■ Stored records ■

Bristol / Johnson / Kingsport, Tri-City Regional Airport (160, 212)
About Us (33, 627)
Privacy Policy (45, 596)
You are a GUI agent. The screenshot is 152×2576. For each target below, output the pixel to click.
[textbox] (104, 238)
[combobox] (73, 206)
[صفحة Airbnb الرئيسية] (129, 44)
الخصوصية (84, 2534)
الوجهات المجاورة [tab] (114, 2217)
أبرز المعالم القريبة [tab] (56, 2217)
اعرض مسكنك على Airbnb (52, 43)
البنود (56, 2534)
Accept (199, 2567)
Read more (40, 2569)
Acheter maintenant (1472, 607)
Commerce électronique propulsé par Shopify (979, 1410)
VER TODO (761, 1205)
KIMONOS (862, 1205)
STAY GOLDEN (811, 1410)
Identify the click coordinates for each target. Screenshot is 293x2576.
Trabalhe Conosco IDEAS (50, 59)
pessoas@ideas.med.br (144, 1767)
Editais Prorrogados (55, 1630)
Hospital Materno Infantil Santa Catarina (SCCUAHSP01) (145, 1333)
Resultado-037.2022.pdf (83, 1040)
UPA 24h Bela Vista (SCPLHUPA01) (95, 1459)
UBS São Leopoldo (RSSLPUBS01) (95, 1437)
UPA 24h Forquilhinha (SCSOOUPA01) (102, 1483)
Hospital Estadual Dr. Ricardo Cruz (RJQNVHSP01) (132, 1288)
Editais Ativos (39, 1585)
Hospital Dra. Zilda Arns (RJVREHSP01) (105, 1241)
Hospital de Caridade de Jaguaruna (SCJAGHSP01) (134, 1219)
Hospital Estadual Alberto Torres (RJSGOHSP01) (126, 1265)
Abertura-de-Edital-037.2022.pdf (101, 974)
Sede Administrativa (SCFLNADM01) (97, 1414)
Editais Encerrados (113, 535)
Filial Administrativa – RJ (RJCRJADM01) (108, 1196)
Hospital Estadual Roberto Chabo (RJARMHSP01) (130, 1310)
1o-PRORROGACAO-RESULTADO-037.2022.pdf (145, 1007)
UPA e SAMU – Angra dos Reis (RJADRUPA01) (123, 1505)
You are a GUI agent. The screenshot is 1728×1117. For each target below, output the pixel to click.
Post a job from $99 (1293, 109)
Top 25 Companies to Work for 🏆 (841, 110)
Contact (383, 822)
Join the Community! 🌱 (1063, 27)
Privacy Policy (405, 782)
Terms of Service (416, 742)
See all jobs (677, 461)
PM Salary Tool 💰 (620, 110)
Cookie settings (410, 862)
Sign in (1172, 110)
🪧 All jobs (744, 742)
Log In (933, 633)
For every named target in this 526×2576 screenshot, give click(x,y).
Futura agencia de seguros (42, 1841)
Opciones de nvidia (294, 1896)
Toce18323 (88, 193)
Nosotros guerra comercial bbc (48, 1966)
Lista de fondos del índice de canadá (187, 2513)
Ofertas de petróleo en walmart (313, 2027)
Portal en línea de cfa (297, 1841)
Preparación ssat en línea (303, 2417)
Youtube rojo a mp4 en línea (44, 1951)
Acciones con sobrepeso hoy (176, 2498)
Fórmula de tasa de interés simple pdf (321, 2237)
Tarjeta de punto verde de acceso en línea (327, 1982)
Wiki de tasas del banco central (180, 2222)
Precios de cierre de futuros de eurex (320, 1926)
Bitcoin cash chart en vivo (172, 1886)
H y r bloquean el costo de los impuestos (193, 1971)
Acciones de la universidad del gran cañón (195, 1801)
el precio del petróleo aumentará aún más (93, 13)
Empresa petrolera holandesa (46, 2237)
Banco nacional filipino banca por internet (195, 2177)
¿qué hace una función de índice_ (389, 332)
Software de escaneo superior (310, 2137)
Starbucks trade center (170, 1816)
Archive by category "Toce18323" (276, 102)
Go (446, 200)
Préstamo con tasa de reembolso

■ What is being asked ■
Please find, in the entries above, every line where "each" occurs, and copy it.

■ Exercise result ■
You are a GUI agent. The screenshot is 152×2576. For each target below, output the pixel to click.
Identify the click coordinates for each target. Screenshot is 293x2576.
You are a GUI agent. The screenshot is 1728×1117. For each target below, output the pixel to click.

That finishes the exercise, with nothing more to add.